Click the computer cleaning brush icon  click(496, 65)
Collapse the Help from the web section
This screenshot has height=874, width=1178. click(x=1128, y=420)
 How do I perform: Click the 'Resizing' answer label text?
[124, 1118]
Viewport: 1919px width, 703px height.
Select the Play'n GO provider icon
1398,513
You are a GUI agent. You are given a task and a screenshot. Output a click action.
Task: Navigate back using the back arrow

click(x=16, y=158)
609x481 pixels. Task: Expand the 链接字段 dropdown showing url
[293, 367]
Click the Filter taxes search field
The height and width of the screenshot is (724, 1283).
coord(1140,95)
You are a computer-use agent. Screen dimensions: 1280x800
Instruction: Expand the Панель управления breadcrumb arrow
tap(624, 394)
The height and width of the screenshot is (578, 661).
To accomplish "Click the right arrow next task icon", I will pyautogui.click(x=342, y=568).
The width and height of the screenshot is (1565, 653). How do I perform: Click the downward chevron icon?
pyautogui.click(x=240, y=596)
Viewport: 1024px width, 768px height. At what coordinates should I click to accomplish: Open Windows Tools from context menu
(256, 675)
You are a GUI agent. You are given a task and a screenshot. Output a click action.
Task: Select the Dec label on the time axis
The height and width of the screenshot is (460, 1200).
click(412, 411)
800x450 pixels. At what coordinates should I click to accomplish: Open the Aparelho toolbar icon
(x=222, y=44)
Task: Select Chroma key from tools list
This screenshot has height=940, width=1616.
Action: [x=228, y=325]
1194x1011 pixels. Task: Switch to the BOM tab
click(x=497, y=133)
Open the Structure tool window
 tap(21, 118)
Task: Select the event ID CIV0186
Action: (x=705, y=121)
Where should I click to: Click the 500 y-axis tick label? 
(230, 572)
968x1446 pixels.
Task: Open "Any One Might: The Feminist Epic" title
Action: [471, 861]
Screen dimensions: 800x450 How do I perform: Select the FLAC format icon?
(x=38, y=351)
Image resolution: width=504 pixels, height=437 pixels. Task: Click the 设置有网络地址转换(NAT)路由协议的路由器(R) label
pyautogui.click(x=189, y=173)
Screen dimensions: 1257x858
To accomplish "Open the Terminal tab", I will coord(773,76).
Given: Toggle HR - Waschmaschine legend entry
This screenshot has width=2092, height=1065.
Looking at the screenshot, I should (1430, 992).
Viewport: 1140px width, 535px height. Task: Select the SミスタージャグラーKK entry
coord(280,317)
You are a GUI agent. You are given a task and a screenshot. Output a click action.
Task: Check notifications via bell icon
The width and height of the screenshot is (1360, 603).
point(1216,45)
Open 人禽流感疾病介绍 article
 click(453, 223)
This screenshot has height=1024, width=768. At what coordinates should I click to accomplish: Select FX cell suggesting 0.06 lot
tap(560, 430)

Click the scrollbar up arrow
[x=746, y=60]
....
Reproduce each line in the listing above that mentions the string "computer".

* _Response box_:
Click the computer cleaning brush icon  click(496, 65)
You are a computer-use agent. Screen dimensions: 1280x800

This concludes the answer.